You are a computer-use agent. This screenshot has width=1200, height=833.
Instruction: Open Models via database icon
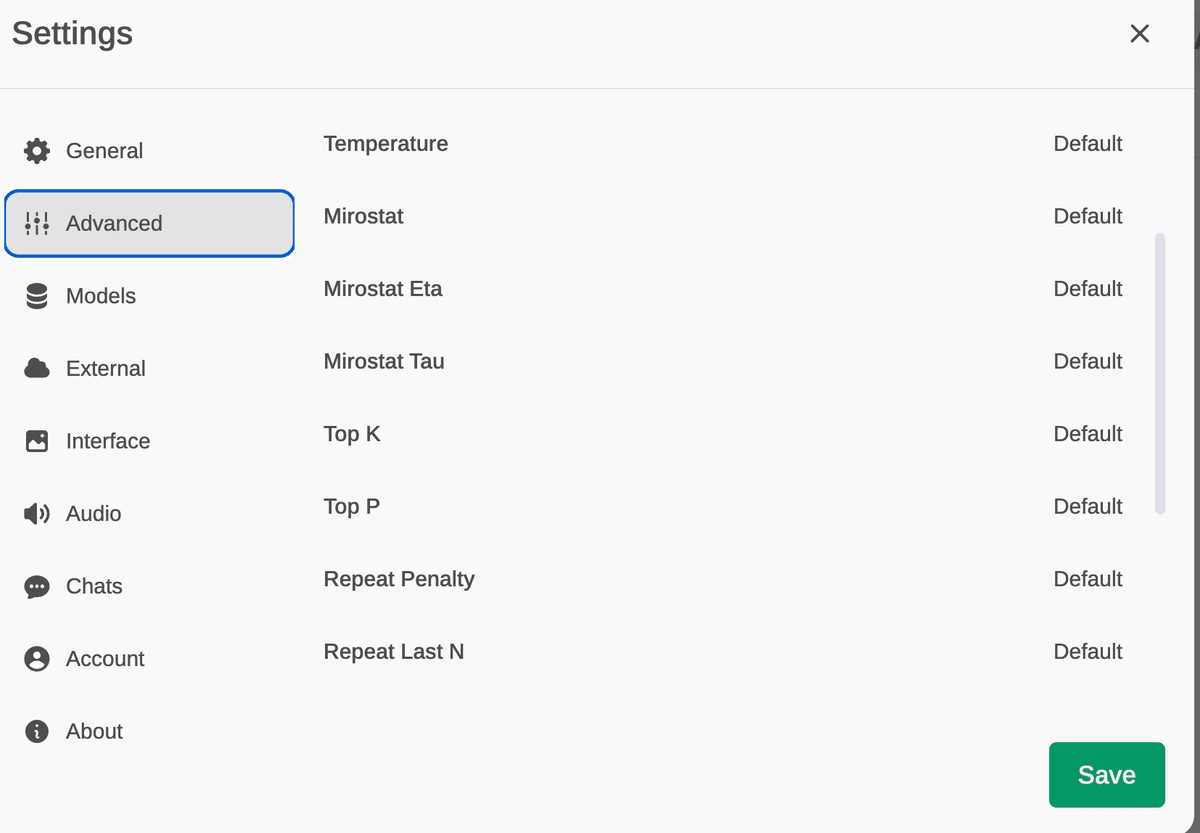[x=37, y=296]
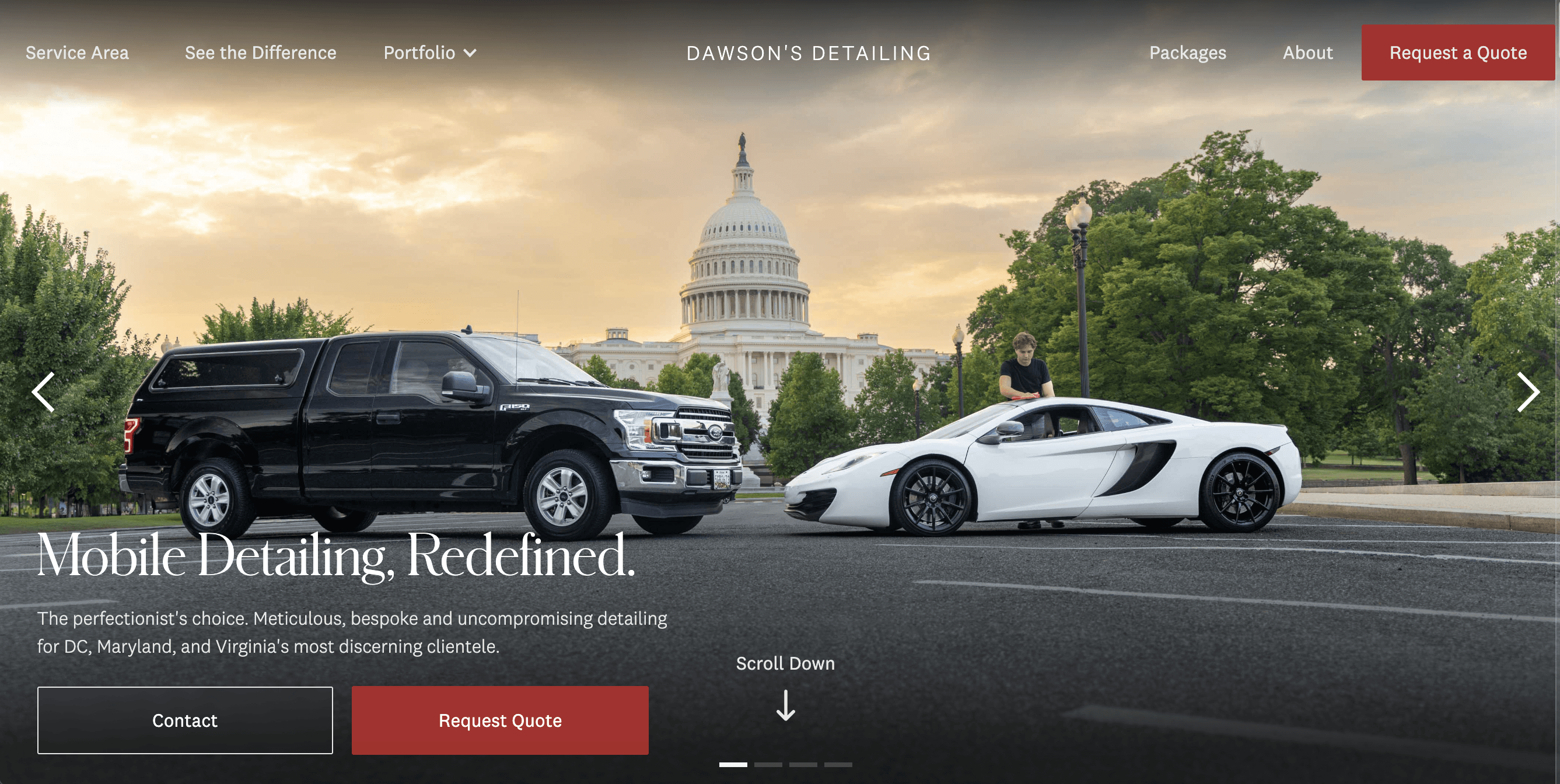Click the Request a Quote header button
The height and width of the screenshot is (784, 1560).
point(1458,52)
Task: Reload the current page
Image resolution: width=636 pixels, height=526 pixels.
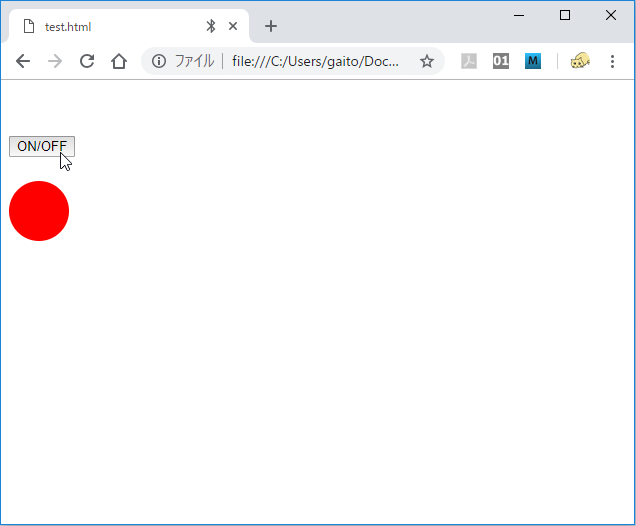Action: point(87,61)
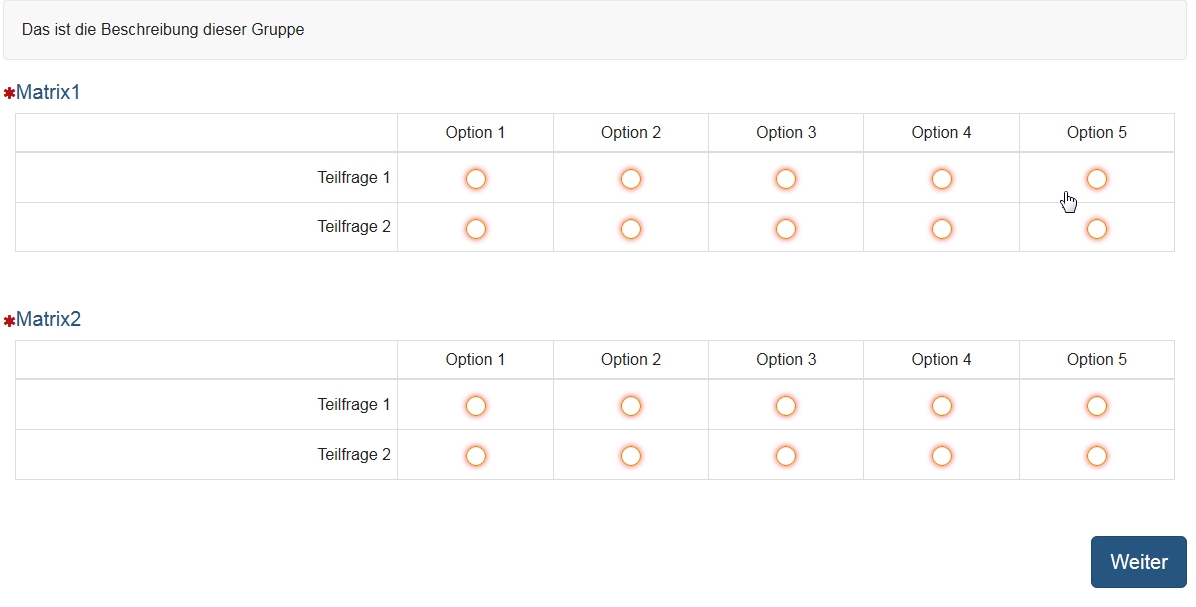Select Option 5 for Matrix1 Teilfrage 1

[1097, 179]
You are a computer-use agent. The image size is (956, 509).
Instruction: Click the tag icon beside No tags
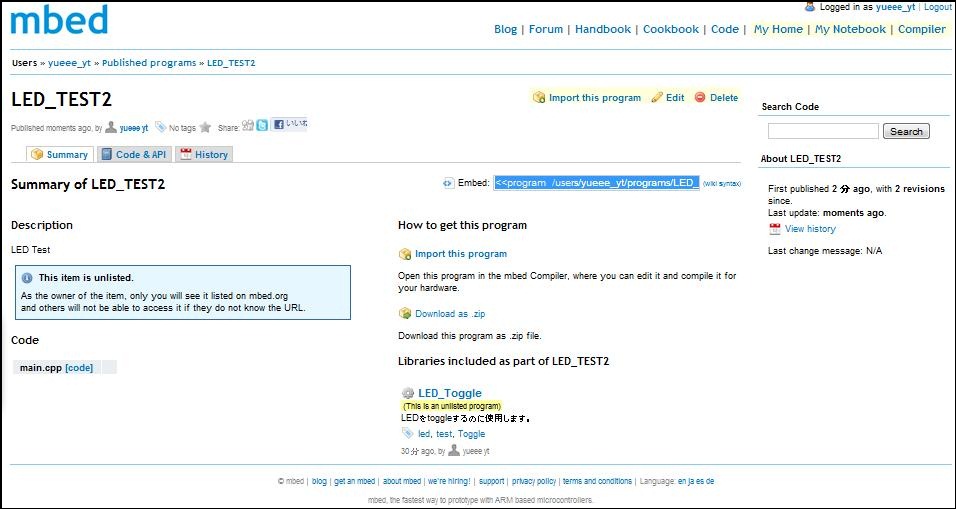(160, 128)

_ _ _ _

== ACTIVITY ==
Without any pictures, return the material above exactly.

== ANSWER TO THE PROBLEM ==
You are a computer-use agent. This screenshot has width=1200, height=833.
Instruction: Open Models via database icon
[x=37, y=296]
Click the Request a Quote header button
The height and width of the screenshot is (784, 1560).
point(1458,52)
Task: Reload the current page
Image resolution: width=636 pixels, height=526 pixels.
Action: point(87,61)
Select Option 5 for Matrix1 Teilfrage 1

[1097, 179]
You are a computer-use agent. The image size is (956, 509).
Instruction: Click the tag icon beside No tags
(160, 128)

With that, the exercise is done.